Paul Krugman’s big government prescription for Europe proves that US liberals are stuck in a time warp
All over Europe governments have begun to implement austerity measures in an effort to rein in spending and reduce crippling budget deficits. It is hard to find a major European leader these days still advocating the kind of large-scale stimulus spending championed by the Obama Administration in the United States over the past three years. Ironically, the most vocal supporters of greater government spending in the EU can be found today in America.
In yet another hectoring New York Times piece last week on the European financial crisis (a follow-up to his November 10 article “Legends of the Fail”), imaginatively entitled “Killing the Euro”, Nobel Prize-winning economist Paul Krugman attacked “deficit scolds and inflation obsessives”, completely dismissing the idea that the EU debt disaster has anything to do with out-of-control spending:
How did things go so wrong?

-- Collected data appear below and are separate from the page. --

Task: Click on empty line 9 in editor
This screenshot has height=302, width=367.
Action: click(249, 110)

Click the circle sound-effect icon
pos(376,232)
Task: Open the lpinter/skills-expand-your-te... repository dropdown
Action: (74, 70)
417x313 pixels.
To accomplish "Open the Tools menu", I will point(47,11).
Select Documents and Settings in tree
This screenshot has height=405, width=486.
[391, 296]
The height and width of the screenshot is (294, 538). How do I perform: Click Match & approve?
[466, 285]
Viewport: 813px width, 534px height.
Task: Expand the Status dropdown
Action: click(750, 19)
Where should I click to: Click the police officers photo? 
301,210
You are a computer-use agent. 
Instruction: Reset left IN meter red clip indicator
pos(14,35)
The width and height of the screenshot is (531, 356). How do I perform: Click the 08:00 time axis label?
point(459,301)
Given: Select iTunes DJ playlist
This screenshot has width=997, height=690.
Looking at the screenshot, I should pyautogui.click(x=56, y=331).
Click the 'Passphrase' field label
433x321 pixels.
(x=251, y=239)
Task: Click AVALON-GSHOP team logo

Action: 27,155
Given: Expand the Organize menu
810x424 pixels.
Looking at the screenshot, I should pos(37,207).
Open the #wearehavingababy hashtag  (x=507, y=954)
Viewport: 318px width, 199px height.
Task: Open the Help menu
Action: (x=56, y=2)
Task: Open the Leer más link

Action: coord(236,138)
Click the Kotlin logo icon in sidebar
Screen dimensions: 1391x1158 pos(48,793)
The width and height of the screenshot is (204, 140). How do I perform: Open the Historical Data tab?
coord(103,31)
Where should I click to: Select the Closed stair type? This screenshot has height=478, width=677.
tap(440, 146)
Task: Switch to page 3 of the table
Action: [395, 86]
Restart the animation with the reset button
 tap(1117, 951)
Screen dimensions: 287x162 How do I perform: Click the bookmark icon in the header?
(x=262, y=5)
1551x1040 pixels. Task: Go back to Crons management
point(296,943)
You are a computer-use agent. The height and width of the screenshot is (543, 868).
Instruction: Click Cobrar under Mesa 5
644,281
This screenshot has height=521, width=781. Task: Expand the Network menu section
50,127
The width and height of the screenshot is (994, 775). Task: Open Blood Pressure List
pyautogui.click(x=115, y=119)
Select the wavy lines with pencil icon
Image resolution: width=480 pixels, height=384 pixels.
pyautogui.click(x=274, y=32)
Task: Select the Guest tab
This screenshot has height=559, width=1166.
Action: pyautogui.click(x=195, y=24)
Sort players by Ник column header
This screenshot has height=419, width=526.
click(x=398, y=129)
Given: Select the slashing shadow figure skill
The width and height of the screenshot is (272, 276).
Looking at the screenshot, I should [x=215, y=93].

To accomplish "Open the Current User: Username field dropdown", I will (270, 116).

The answer you hear all the time is that the euro crisis was caused by fiscal irresponsibility. Turn on your TV and you’re very likely to find some pundit declaring that if America doesn’t slash spending we’ll end up like Greece. Greeeeeece!
But the truth is nearly the opposite. Although Europe’s leaders continue to insist that the problem is too much spending in debtor nations, the real problem is too little spending in Europe as a whole. And their efforts to fix matters by demanding ever harsher austerity have played a major role in making the situation worse.